Barbara Hardy’s first book, The Novels of George Eliot: A Study in Form, for which she was awarded the British Academy’s Rose Mary Crawshay Prize, had a vital impact on my life long before I read it. It was Winston Rhodes, my Professor of English at the University of Canterbury, New Zealand, who had read it as soon as it came out from the University of London’s Athlone Press in 1959 and been hugely impressed. He himself was a Marxist who believed in literature for life’s sake, but he was nevertheless also very interested in the structuralist formal criticism of R. S. Crane and the Chicago School, and he immediately recognized that here was a new voice in criticism. So impressed was he by the young Barbara Hardy’s fusion of psychology, ethics and social analysis in her championing of George Eliot’s hitherto disregarded formal mastery, that he suggested I should apply to take up my Commonwealth postgraduate scholarship to do doctoral work (on the comedy of E. M. Forster) with her, rather than at Cambridge.
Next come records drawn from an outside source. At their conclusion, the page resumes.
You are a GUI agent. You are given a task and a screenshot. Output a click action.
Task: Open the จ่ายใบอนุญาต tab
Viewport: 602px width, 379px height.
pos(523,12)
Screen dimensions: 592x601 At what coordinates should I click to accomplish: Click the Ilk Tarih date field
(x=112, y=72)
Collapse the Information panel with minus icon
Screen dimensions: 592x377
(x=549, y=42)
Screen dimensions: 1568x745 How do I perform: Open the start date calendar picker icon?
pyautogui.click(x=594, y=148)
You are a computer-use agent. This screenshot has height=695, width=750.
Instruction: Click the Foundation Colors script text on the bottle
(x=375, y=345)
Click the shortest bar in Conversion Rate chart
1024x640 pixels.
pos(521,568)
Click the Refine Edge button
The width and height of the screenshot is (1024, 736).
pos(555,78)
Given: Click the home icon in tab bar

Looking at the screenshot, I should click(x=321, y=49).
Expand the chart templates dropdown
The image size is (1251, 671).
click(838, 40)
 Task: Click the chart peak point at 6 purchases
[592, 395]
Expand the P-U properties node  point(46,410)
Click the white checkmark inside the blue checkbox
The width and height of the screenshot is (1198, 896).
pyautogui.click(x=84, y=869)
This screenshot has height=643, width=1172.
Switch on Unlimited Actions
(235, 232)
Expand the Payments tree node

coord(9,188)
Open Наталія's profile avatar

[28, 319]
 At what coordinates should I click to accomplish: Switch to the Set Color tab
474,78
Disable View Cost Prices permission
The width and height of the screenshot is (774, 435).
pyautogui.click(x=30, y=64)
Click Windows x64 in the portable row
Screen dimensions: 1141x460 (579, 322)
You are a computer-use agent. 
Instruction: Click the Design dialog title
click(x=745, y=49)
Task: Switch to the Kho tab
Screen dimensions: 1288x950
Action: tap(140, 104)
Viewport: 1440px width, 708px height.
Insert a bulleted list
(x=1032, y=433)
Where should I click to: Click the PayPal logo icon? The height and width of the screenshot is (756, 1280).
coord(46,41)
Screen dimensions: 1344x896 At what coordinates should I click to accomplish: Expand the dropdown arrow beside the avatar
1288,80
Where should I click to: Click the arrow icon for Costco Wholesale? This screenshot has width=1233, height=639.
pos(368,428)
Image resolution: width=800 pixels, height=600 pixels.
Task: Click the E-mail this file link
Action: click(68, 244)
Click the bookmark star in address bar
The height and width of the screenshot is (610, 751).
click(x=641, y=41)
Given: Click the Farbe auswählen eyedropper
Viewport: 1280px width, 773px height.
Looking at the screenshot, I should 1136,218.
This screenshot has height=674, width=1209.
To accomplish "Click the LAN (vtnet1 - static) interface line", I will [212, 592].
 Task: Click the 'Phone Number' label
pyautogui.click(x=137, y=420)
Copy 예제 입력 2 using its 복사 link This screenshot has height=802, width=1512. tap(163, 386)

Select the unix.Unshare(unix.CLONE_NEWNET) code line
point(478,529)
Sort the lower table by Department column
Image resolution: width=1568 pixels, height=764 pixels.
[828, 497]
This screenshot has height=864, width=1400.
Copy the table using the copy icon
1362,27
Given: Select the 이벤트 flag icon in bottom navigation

And it was just two weeks after my arrival at Birkbeck in October 1960 that I attended Professor Tillotson’s coffee party for English post-graduates and there met both Barbara Hardy herself and my future husband, Derek Oldfield. Derek was an older postgraduate student of Barbara’s, working on style in Middlemarch. That evening she asked the two of us to give postgraduate seminar papers on The Golden Bowl — papers that would integrate an analysis of the novel’s meaning with different aspects of its fictional form. We turned to each other for a bit of moral support — much as we would find ourselves doing for the next forty-eight years.